Saved data entries
--

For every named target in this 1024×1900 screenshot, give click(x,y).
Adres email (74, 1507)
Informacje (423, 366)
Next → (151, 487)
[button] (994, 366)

--

[Work instructions] In this exercise, give every record above again exactly.

[Task response]
For every named target in this 1024×1900 screenshot, give click(x,y).
Adres email (74, 1507)
Informacje (423, 366)
Next → (151, 487)
[button] (994, 366)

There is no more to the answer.